Continue the forum thread comparing motherboards and CPU coolers from the point where it ends.

— Start Document passage —

I would go with the MSI GD70 ....
Between Crosshair III and M4A79T Deluxe i would pick the Crosshair III . Why ? looks sexy ... don`t chase reviews , you will eventually find out the two boards perform the same 
I had a tough time picking between ASUS M3N-HT Deluxe/HDMI and ASUS Crosshair II Formula . Picked CII because of the better bundle and color scheme , i guess ...


----------



## Tweak-2- (Aug 21, 2009)

haha yeah but i atleast hope you like the info


----------



## 1Kurgan1 (Aug 21, 2009)

Tweak-2- said:


> http://www.trustedreviews.com/images/article/inline/11223-3dmark.gif



That has to be the worse review chart I have ever seen. They use 2 top end Asus boards, then a 790GX from MSI instead of the GD-70. Then they give a 4870x2 to only the M4A so obviously that crushed the other 2 at Vantage. Then to top it off they used different CPU OC clocks on every board...


----------



## boomstik360 (Aug 21, 2009)

ShadowFold said:


> Go for the S1284EE
> http://www.newegg.com/Product/Product.aspx?Item=N82E16835233023&Tpk=HDT-S1284EE
> I've been using mine for about a year now, my 720 never sees anything past 64c at 1.5v.



I see this is an old post but that is some pretty bad tempts. I have my buddies 720BE at 4ghz 1.5vcore with an s1283 and it tops out at 55C in a warm room 100% load.


----------



## pantherx12 (Aug 21, 2009)

— End Document passage —
— Start Extracted entries —

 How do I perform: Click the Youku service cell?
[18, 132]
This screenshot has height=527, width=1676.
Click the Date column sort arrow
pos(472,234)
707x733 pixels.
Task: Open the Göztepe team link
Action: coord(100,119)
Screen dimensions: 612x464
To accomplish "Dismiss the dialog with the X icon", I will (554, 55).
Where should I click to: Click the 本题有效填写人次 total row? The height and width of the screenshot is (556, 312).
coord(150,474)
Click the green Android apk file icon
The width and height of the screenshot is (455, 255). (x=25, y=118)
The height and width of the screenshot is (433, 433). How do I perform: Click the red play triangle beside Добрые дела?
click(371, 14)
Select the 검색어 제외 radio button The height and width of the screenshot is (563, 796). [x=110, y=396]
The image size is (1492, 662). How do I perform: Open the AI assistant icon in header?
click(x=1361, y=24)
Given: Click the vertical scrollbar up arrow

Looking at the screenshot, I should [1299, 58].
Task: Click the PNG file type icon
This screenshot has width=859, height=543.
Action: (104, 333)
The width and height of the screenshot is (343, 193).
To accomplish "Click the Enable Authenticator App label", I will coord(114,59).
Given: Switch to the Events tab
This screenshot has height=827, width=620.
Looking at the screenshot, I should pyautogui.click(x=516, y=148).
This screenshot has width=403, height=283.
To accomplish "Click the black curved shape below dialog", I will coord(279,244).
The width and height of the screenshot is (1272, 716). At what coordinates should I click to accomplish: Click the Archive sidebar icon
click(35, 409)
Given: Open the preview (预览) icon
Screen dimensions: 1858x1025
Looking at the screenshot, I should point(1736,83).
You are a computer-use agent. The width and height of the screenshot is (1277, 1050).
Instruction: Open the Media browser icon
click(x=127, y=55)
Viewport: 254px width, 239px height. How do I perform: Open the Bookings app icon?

— End Extracted entries —

Exercise response:
I bought the Asus board personally, would of got the other one if it was a different colour.

Although my new PSU is bright red so I guess none of it will match anyways haha.


----------



## pbmaster (Aug 22, 2009)

Got the Crosshair III and love it. Does everything I want plus more! Now to just get a new cooler....


----------



## LittleLizard (Aug 23, 2009)

unless you go tri-fire, get the crosshair


----------



## WarEagleAU (Aug 23, 2009)

I am tempted on the Crosshair just because it is so bad ass looking. Id get the MSI GD70, but I dont need all the lanes it offers. Plus, if they had Q-Shield, I would have snagged it already


----------



## pbmaster (Aug 23, 2009)

pbmaster said:


> Got the Crosshair III and love it. Does everything I want plus more! Now to just get a new cooler....



I already got the Crosshair....and it's really great...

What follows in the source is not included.